Logistik: 65% waktu pengiriman habis di kemacetan



JAKARTA. Pengusaha logistik mengeluhkan buruknya infrastruktur di Indonesia. Hal itu membuat pengusaha logistik merasa sulit untuk bisa bersaing di era Masyarakat Ekonomi ASEAN (MEA).

Para pengusaha pun menjadi sulit untuk meningkatkan kapasitas dan daya saingnya di industri ini.

Kyatmaja Lookman, Direktur CV Lookman Djaja mengatakan, kondisi infrastruktur yang ada saat ini, seperti jalan, pelabuhan, dan bandara tidak sebanding dengan kepadatan lalu lintas.


"Waktu pengiriman barang 65% habis di jalan, hanya untuk menunggu di kemacetan," kata Kyatmaja, Jumat (15/1).
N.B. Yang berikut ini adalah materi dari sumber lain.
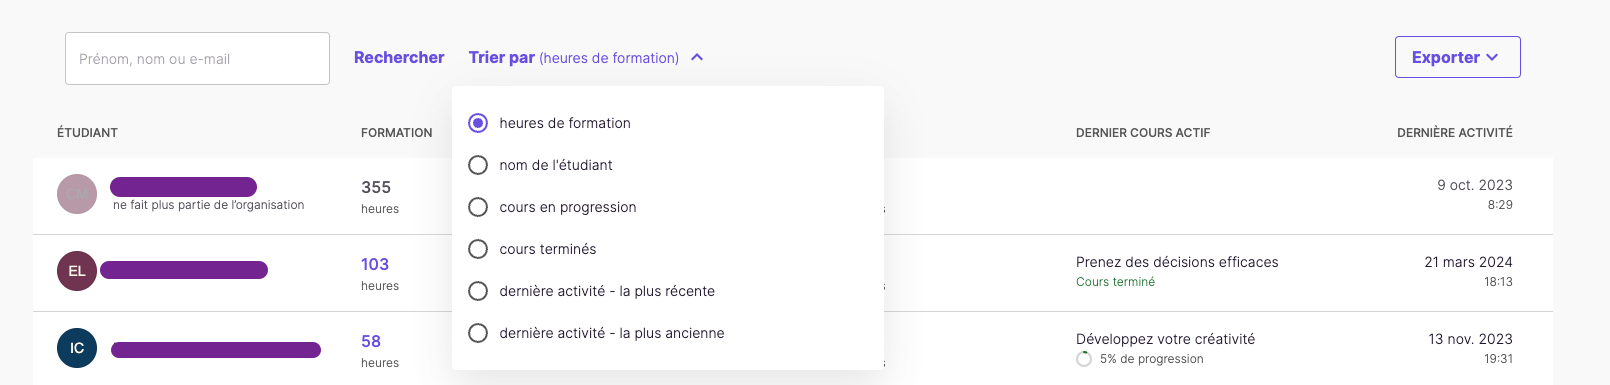Select sort by nom de l'étudiant
Image resolution: width=1610 pixels, height=385 pixels.
(x=478, y=165)
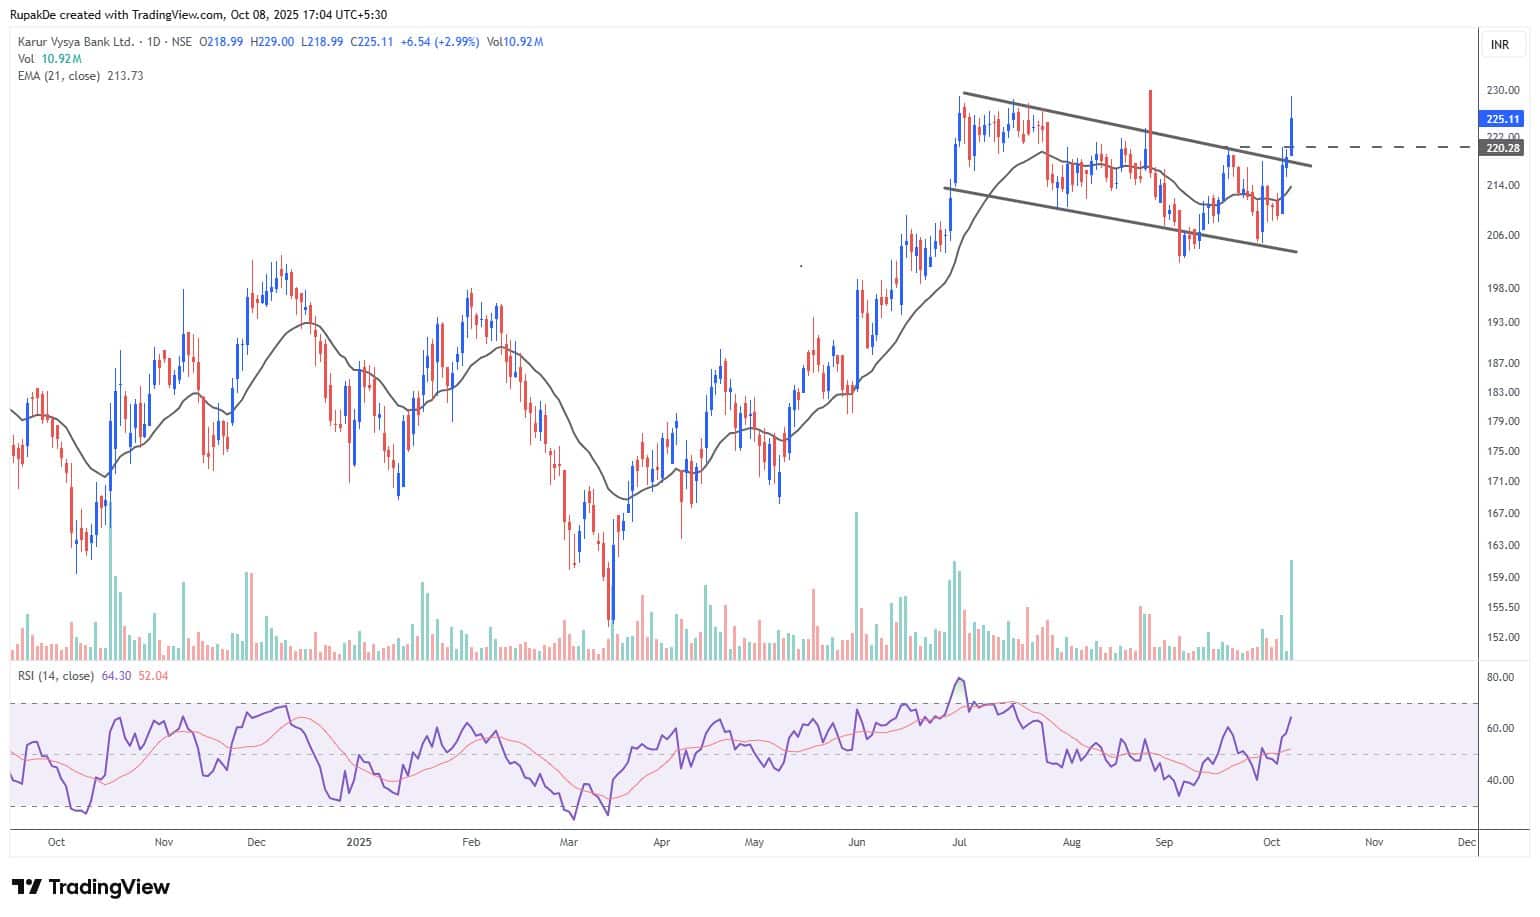The height and width of the screenshot is (917, 1540).
Task: Click the Jul label on the time axis
Action: tap(959, 842)
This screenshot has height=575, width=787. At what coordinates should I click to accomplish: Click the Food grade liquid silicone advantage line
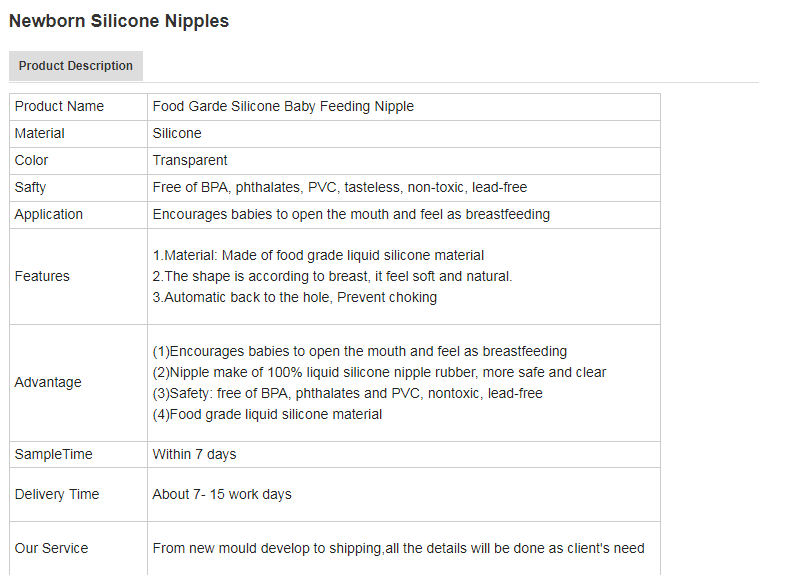click(267, 415)
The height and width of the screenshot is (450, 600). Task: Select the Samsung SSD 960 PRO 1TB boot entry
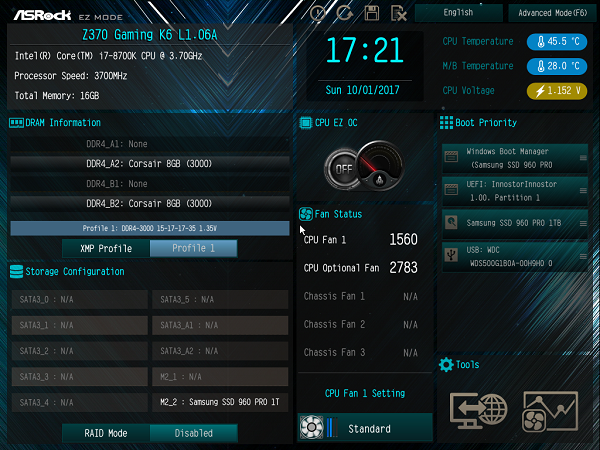[515, 223]
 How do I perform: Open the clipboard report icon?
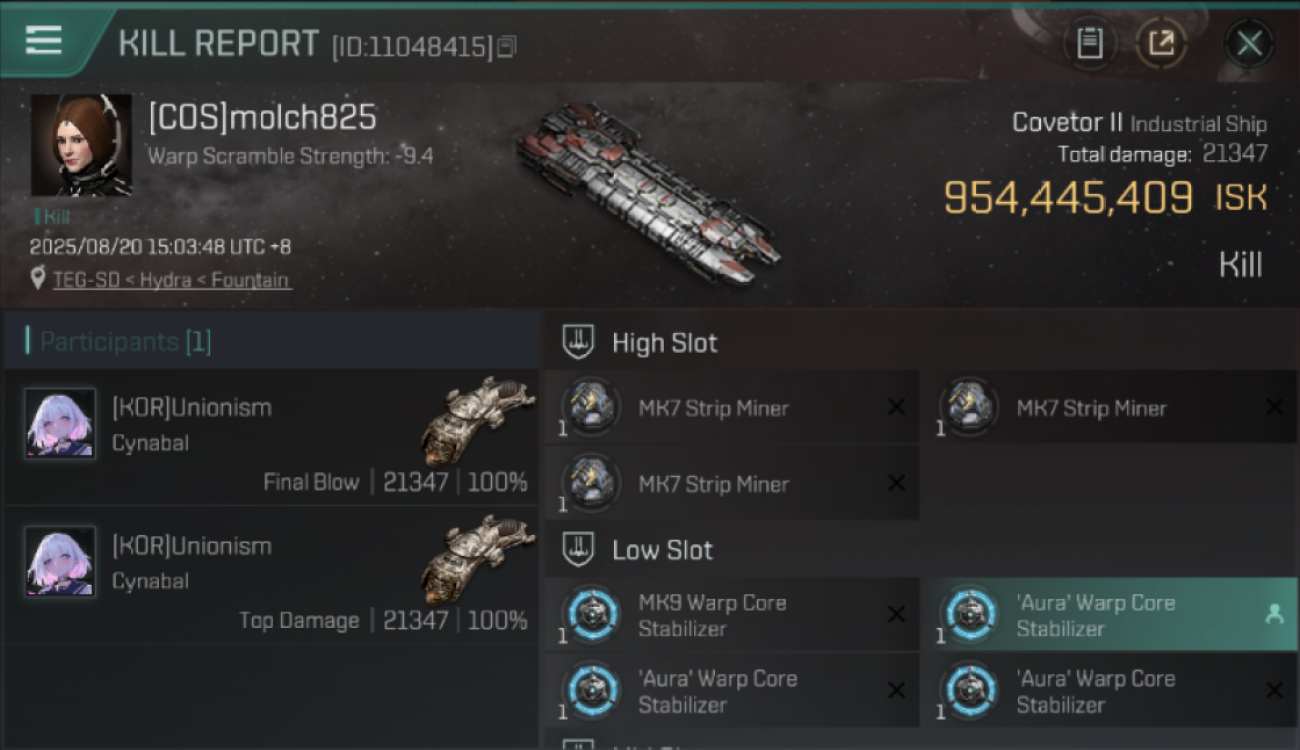(1090, 43)
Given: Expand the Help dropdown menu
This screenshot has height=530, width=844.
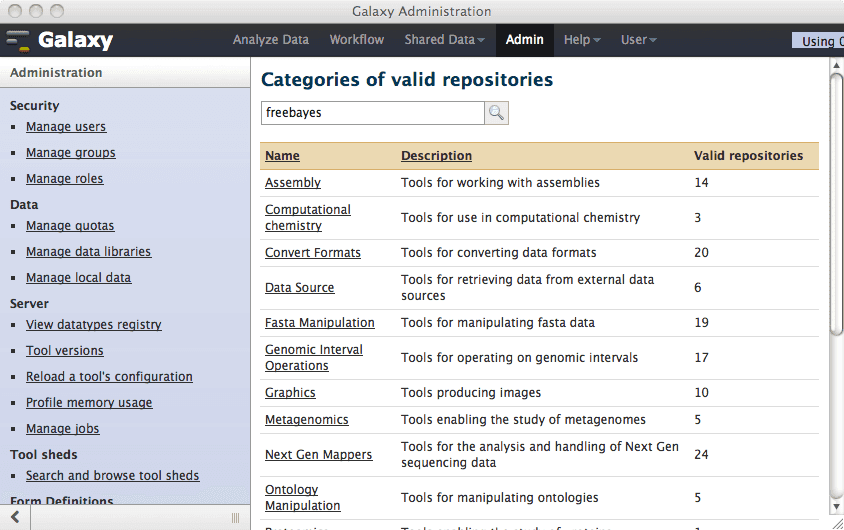Looking at the screenshot, I should (x=582, y=40).
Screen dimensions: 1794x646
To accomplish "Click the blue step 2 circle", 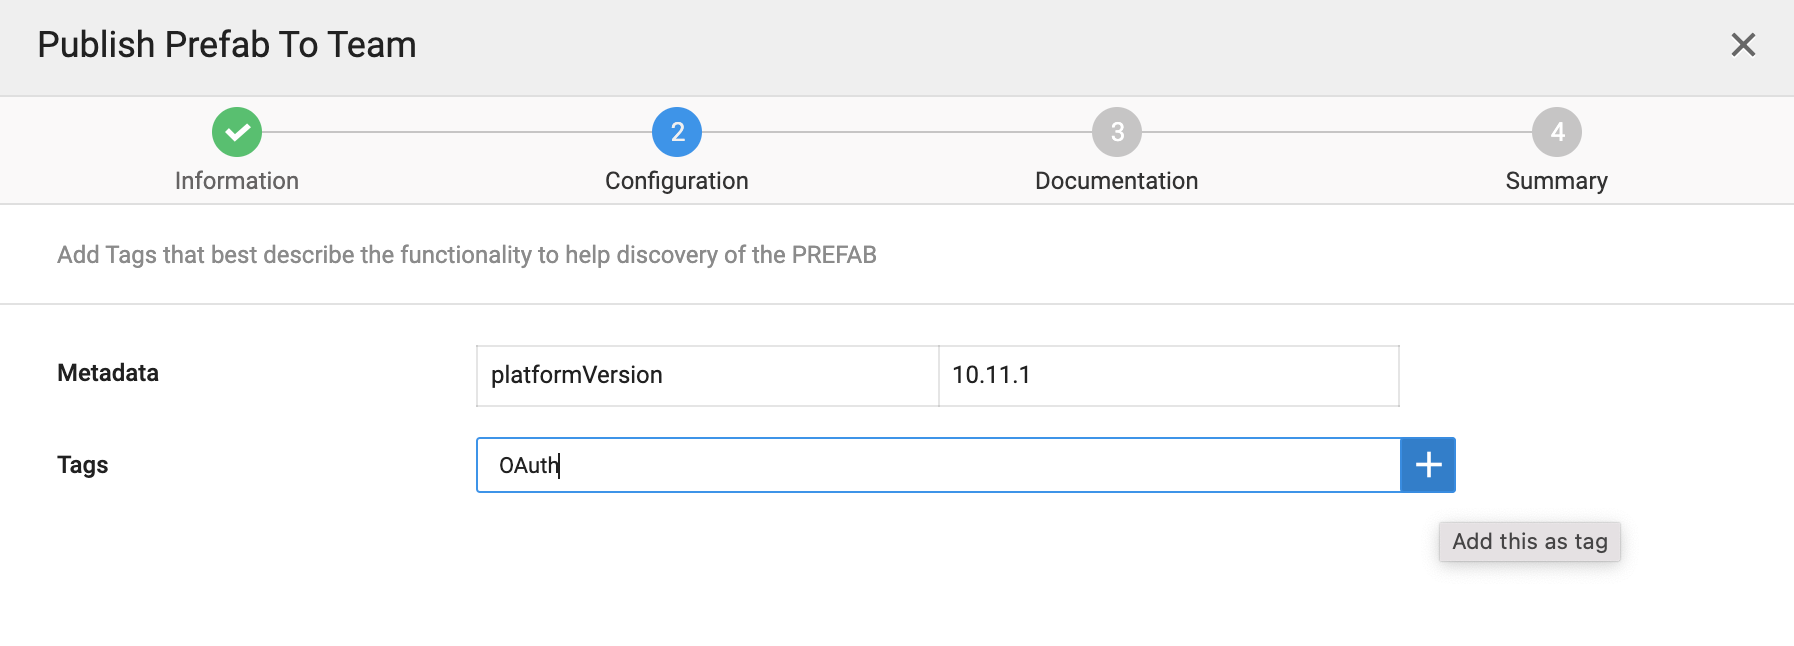I will point(677,132).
Itu sebabnya, lanjut Kyatmaja, dalam setahun rata-rata truk di Indonesia hanya mampu menempuh perjalanan 50.000 kilometer. "Sedangkan di Thailand, tiap truk bisa berjalan 120.000 kilometer setahun," kata pria yang aktif di Asosiasi Pengusaha Truk Indonesia (Aptrindo) ini. Direktur Jenderal Bina Marga Kementerian Pekerjaan Umum dan Perumahan Rakyat, Hediyanto Husaini membenarkan pernyataan tersebut. Menurutnya, infrastruktur Indonesia memang masih di bawah Thailand, Malaysia dan Singapura.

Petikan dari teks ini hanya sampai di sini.